Alternatively, you can tell AIChat where the LLM-functions directory is by using an environment variable:

export AICHAT_FUNCTIONS_DIR="$(pwd)"

Start using the functions

Done! Now you can use the tools and agents with AIChat.

aichat --role %functions% what is the weather in Paris?
aichat --agent todo list all my todos

Writing Your Own Tools

Building tools for our platform is remarkably straightforward. You can leverage your existing programming knowledge, as tools are essentially just functions written in your preferred language.

LLM Functions automatically generates the JSON declarations for the tools based on comments. Refer to ./tools/demo_tool.{sh,js,py} for examples of how to use comments for autogeneration of declarations.

Bash

Create a new bashscript in the ./tools/ directory (.e.g. execute_command.sh).

#!/usr/bin/env bash
set -e

# @describe Execute the shell command.
# @option --command! The command to execute.

main() {
    eval "$argc_command" >> "$LLM_OUTPUT"
}

eval "$(argc --argc-eval "$0" "$@")"

Javascript

Create a new javascript in the ./tools/ directory (.e.g. execute_js_code.js).

/**
 * Execute the javascript code in node.js.
 * @typedef {Object} Args
 * @property {string} code - Javascript code to execute, such as `console.log("hello world")`
 * @param {Args} args
 */
exports.run = function ({ code }) {
  eval(code);
}

Python

Create a new python script in the ./tools/ directory (e.g. execute_py_code.py).

def run(code: str):
    """Execute the python code.
    Args:
        code: Python code to execute, such as `print("hello world")`
    """
    exec(code)

Writing Your Own Agents

Agent = Prompt + Tools (Function Calling) + Documents (RAG), which is equivalent to OpenAI's GPTs.
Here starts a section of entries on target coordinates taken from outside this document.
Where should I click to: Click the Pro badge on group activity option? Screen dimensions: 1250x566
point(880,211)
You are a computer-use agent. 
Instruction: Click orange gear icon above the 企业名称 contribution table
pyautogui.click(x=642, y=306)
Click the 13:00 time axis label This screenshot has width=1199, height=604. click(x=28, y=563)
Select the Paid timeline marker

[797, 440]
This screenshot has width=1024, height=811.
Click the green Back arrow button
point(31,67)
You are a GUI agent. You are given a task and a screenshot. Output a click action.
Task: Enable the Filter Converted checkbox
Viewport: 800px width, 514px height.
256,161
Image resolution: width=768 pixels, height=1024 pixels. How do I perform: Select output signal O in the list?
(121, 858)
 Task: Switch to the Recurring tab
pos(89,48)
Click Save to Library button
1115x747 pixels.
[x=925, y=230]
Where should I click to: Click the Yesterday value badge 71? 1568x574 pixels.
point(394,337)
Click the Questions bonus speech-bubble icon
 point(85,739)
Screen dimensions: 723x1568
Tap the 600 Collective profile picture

The agent has the following folder structure:

└── agents
    └── myagent
        ├── functions.json                  # JSON declarations for functions (Auto-generated)
        ├── index.yaml                      # Agent definition
        ├── tools.txt                       # Shared tools
        └── tools.{sh,js,py}                # Agent tools 

The agent definition file (index.yaml) defines crucial aspects of your agent:

name: TestAgent                             
description: This is test agent
version: 0.1.0
instructions: You are a test ai agent to ... 
conversation_starters:
  - What can you do?
variables:
  - name: foo
    description: This is a foo
documents:
  - local-file.txt
  - local-dir/
  - https://example.com/remote-file.txt

Refer to ./agents/demo for examples of how to implement a agent.

MCP (Model Context Protocol)

  • mcp/server: Let LLM-Functions tools/agents be used through the Model Context Protocol.
  • mcp/bridge: Let external MCP tools be used by LLM-Functions.

Documents

License

The project is under the MIT License, Refer to the LICENSE file for detailed information.